• [PROBLEM TO SOLVE]:
Reproduce exactly the run of lines that begins with the one containing "You are a GUI" and ends with the last line of the records, omitting pictures.

:: TASK DATA ::

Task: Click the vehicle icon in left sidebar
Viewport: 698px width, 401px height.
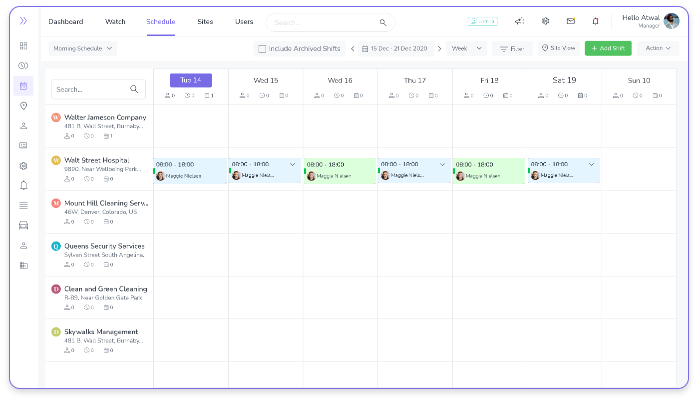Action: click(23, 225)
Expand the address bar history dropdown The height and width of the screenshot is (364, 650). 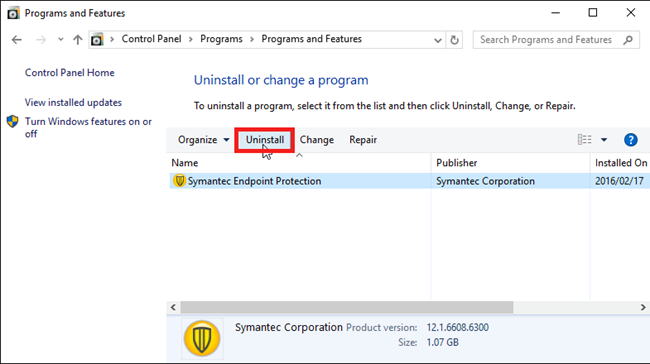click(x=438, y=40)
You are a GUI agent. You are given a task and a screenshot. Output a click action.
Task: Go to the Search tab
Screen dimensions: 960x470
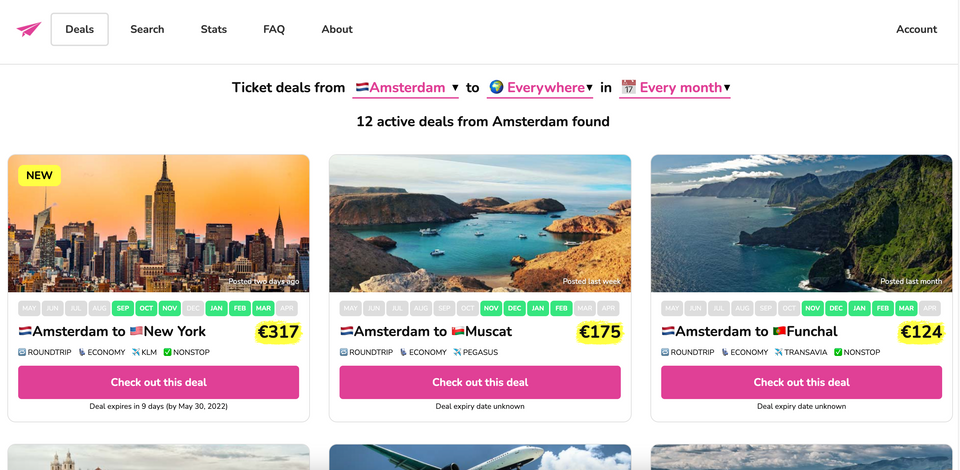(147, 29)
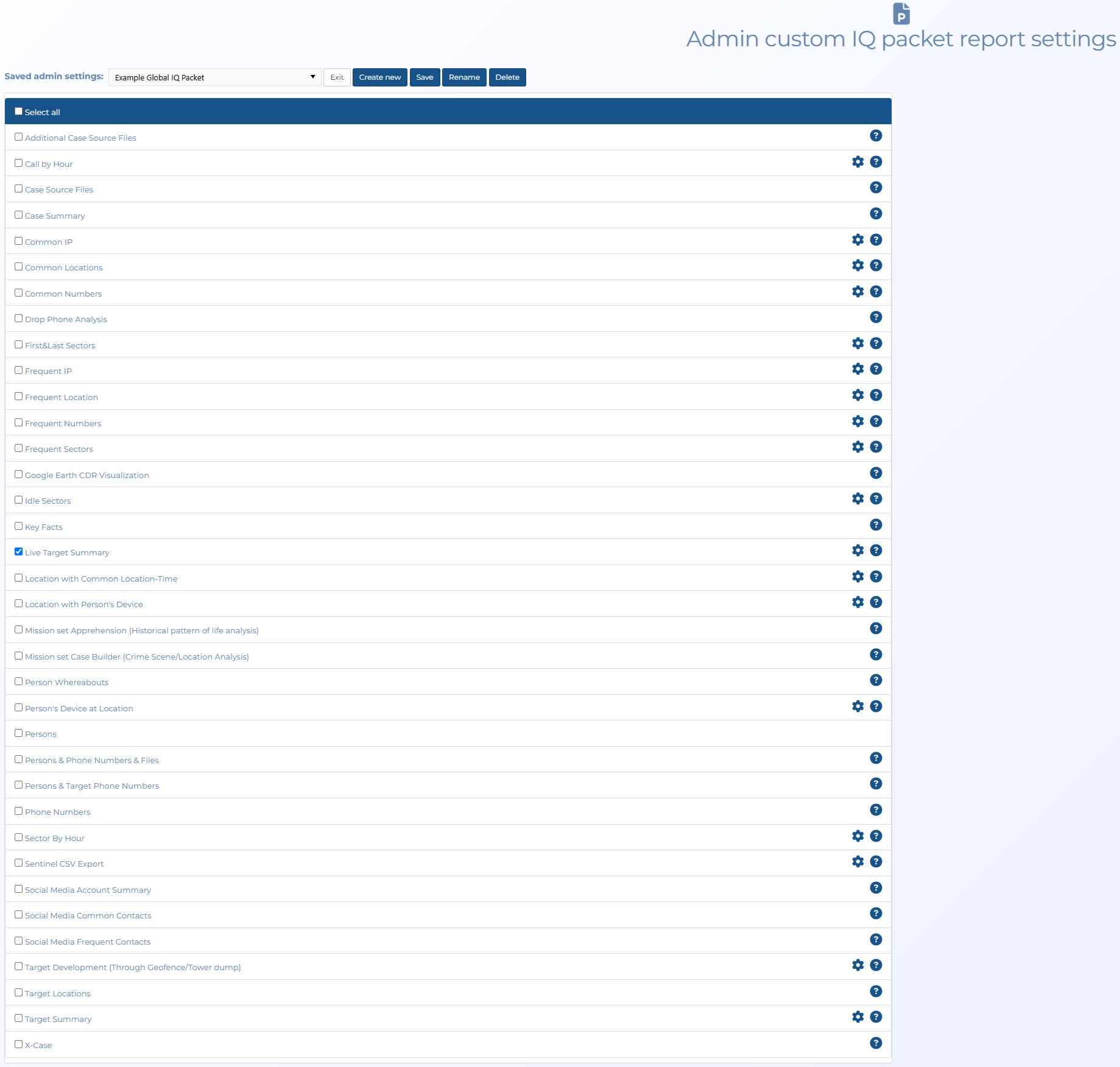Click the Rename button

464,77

:::

• [RESPONSE BELOW]:
You are a GUI agent. You are given a task and a screenshot. Output a click action.
Task: Go to the Search tab
Screen dimensions: 960x470
(147, 29)
Click the Rename button

464,77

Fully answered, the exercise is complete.